Türkiye’de öteden beri sancılı süreçlere şahit olan din–devlet–siyaset ilişkileri son günlerde dinî grupları ve cemaatleri tedirgin eden bir raporla farklı bir boyuta taşındı.
Diyanet İşleri Başkanlığı’na atfedilen ve “Gizli” ibaresi bulunan rapor “Dini –Sosyal Teşekküller, Geleneksel Dinî-Kültürel Oluşumlar ve Yeni Dinî Yönelişler” başlığını taşıyor. Önsöz’de, raporun Din İşleri Yüksek Kurulu’nun İnançlar ve Dinî Oluşumlar Komisyon koordinasyonunda hazırlandığı belirtiliyor.
Akademik yaklaşım ve ciddiyetten uzak, son derece subjektif değerlendirmelerle dinî grupların töhmet altında bırakıldığı raporla ilgili henüz Diyanet İşleri Başkanlığı’ndan bir açıklama gelmemesi raporu sahipsiz bıraktı. Kamuoyu, sahiplenilmesi durumunda vahim sonuçlar ve tartışmalar doğuracak raporla ilgili, Diyanet İşleri Başkanlığı’ndan bir açıklama beklemeye devam ediyor.
Sivil alanlara işaret eden din işlerinin hangi şartlarda ve kimler tarafından doğru bir şekilde yürütüleceği öteden beri tartışılan bir husustur. Öteden beri tarikat ve cemaatleri tehdit olarak gören devletçi yaklaşımlara dinî hizmetlerle ilgili tartışmaların odağında olan Diyanet’in de müdahil olması kabul edilebilir bir durum değildir.
Raporun sahipsiz kalması hasebiyle –şimdilik- raporda cemaatimiz, gazetemiz ve Risale-i Nurlar’la ilgili görüş ve değerlendirmelerin, diğer cemaat ve dinî gruplara yaklaşım tarzının devletçi bir refleksi yansıttığını söylemekle yetinelim. Bu noktada da cemaatlerin insanlara dinî hakikatleri tebliğ eden, devletten ve siyasetten bağımsız, gönüllülük esasına dayanan şeffaf ve sivil yapılar olduğunu bir kez daha hatırlatmayı vazife biliyoruz.

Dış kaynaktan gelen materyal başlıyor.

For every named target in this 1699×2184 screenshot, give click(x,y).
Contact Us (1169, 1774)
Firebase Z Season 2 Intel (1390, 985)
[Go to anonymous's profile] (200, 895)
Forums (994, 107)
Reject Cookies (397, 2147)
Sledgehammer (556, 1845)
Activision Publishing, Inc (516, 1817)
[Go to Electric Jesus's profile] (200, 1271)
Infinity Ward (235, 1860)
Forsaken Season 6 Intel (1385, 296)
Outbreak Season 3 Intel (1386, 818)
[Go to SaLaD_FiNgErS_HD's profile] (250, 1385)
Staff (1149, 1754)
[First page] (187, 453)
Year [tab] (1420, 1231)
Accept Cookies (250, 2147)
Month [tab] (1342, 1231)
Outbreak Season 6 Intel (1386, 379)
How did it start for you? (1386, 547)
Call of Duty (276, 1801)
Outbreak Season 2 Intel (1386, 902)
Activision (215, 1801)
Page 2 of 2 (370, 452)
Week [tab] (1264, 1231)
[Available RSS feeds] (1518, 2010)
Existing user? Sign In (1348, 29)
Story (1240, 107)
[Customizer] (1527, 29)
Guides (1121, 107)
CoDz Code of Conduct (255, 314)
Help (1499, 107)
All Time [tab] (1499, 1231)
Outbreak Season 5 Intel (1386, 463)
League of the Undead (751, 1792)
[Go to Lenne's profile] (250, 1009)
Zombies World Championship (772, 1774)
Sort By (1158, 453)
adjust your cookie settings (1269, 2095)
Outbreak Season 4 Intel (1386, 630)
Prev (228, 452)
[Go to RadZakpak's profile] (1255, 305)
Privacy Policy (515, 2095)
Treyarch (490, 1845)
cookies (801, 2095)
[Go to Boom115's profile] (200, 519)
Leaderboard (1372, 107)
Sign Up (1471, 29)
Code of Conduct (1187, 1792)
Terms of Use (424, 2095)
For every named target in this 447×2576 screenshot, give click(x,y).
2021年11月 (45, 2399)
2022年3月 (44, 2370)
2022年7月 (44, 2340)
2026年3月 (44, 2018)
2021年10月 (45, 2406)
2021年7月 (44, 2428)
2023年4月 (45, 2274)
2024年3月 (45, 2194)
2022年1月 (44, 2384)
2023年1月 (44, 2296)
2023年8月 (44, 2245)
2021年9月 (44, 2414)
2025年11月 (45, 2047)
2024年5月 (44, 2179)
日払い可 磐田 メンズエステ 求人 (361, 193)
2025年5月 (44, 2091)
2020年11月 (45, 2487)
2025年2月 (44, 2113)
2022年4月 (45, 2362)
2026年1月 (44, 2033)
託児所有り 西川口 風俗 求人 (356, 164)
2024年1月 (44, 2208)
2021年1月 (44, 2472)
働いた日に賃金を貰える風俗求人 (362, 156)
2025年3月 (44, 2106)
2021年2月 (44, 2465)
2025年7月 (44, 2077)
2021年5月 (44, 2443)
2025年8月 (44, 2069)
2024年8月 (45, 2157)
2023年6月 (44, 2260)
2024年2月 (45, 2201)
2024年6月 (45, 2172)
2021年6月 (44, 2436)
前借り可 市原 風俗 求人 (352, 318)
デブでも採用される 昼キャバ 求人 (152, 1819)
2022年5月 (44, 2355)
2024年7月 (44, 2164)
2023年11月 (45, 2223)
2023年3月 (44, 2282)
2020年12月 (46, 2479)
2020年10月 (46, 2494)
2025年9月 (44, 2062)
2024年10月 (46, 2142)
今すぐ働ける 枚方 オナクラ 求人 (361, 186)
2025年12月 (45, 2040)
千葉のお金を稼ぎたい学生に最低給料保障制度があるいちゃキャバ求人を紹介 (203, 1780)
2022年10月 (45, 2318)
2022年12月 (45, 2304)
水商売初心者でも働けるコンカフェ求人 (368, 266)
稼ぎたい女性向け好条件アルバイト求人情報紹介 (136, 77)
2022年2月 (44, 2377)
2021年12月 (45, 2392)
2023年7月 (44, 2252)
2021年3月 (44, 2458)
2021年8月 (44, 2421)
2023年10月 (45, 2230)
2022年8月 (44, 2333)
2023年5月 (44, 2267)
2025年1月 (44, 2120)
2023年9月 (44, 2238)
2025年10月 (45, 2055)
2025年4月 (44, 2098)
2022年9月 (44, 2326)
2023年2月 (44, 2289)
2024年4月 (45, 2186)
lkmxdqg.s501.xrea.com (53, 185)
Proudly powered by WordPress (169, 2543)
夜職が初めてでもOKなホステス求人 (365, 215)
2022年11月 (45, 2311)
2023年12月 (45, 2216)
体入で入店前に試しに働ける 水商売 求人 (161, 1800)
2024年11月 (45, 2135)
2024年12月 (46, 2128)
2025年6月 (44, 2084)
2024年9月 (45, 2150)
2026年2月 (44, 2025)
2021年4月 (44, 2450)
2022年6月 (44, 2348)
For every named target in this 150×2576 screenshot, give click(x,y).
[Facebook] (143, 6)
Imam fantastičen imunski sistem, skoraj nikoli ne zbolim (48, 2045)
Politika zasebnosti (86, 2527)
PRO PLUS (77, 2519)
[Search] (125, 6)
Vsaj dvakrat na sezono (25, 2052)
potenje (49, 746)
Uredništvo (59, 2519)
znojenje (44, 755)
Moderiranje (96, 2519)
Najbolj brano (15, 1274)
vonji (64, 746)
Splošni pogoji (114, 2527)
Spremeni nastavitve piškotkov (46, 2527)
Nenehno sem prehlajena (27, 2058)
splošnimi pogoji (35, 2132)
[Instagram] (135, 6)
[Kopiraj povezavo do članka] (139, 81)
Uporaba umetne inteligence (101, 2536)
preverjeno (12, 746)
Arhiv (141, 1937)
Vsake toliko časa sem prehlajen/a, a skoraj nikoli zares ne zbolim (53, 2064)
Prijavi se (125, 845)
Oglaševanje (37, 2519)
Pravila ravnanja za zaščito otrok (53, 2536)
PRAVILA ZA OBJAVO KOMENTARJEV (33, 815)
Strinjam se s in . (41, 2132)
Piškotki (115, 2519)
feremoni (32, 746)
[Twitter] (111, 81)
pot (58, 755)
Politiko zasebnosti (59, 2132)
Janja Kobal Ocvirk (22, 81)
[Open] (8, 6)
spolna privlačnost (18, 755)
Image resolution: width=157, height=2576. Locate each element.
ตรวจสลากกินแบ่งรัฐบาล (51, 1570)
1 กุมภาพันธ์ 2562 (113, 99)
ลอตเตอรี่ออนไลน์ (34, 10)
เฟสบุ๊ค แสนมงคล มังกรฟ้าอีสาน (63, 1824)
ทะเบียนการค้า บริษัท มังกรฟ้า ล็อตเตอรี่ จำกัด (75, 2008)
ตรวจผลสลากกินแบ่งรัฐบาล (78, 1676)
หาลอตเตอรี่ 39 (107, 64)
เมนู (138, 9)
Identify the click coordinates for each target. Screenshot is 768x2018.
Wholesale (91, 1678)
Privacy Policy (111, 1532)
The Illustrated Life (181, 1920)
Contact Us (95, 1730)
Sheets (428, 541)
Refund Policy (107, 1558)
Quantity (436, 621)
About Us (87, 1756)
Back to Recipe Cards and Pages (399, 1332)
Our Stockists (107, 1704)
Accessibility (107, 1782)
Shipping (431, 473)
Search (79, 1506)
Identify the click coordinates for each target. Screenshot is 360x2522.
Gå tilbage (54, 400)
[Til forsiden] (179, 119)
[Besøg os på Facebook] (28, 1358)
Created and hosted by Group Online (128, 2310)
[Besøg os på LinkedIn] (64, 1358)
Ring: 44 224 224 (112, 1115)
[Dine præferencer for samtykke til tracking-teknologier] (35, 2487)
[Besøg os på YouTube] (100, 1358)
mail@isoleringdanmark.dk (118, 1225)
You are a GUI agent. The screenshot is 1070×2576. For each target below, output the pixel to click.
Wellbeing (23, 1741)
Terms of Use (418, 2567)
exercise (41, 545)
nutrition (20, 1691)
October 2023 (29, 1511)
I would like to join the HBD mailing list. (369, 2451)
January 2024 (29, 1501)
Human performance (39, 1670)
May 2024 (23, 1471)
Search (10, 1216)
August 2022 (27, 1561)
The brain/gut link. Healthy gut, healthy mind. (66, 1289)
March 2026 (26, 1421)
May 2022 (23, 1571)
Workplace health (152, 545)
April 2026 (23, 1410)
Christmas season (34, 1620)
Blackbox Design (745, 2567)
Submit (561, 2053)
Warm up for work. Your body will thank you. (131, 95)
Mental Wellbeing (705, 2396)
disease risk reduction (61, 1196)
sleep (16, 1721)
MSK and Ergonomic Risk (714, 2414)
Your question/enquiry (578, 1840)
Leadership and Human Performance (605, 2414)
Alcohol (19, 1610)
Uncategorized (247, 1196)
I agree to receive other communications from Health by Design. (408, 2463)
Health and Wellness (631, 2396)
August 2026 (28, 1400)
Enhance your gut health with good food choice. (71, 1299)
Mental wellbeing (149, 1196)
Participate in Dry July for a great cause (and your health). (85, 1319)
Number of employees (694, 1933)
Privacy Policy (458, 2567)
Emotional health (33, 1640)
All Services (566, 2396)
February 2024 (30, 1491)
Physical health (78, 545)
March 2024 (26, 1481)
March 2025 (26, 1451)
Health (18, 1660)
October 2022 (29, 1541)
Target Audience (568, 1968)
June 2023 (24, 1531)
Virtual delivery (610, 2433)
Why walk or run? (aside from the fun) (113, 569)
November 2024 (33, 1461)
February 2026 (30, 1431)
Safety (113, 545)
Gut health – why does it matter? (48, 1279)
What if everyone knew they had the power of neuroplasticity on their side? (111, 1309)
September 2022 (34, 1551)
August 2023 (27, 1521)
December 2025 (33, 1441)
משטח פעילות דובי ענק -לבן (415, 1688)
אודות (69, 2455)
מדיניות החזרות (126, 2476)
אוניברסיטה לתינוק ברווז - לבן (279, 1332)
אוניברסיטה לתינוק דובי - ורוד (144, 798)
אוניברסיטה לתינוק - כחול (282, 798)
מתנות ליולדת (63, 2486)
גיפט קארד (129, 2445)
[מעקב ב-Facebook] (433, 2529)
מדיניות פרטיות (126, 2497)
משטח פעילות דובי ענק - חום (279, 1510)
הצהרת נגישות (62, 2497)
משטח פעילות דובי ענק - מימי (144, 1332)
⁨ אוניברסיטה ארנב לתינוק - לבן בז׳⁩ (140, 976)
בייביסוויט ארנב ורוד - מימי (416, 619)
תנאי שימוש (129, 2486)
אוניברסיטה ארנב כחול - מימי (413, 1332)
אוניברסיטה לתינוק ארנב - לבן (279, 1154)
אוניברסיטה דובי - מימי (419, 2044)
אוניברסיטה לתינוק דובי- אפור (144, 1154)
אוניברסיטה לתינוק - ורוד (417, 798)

Bilhassa siyasî, dünyevî, şahsî ve cemaatî bir menfaat gözetmeyen, müsbet iman hizmeti çerçevesinde insanların manevî hayatına katkı sunan ve imanla ahirete gitmesine çalışan Risale-i Nur cemaatlerinin böyle bir rapora konu olması, cemaatlerin de siyasî gelişmeler üzerinden kategorize edilmesinin kabul edilemez olduğunu belirtmek istiyoruz.
Ülkemizin zor günlerden geçtiği herkesin olduğu kadar cemaatlerin de malûmudur. Birlik ve beraberliğe, ittihad ve tesanüde daha fazla ihtiyaç duyulduğu bu günlerde devlet; bütün sivil unsurlara olduğu gibi dinî gruplara da eşit mesafede durmalı, bazı fertlerin ya da grupların olumsuzlukları karşısında dahi ‘suçun şahsîliği’ esasından hareketle, adaletle davranmalı, Diyanet İşleri Başkanlığı gibi üst bir çatıyı bu işlere alet etmemelidir.
İslâm ahlâk ve akaidini hayata geçirmede yaşanan zorluklar ortada iken İslâm düşünce geleneğinin modern dönemlerdeki temsilcileri olan cemaatlerin yıpratılması, itibarlarının zedelenmesi ve İslâmî değerlerin yıpratılması manevî hayatımızı ve geleceğimizi tehlikeye atmak anlamına gelmektedir.
İslâmî hizmet, kısaca “emr-i bilmaruf nehy-i anilmünker”dir. Allah’ın yapılmasını istediği işleri tebliğ, yapılmasını yasakladığı işlerden ise sakındırma vazifesi şartlara göre her fert, cemaat, kurum ve kuruluşun vazifesidir. Ferdî ve içtimaî hayatta dinin temel gayesi olan iman, ibadet, ahlâk ve hukukun hâkim kılınmasını temin etmeyi de içine alan bu vazife için Diyanet cemaatleri dışlamamalı, cemaatleri kucaklayıcı ve yol gösterici konumunu muhafaza etmelidir.
Din, devlet ve siyaset ilişkilerinin daha sağlıklı zeminlere oturması ve yürütülmesi için de devletin ideolojik yaklaşımlardan kurtulması ve AB standartlarında bir demokrasiye kavuşması beklenen ve özlenen bir durumdur.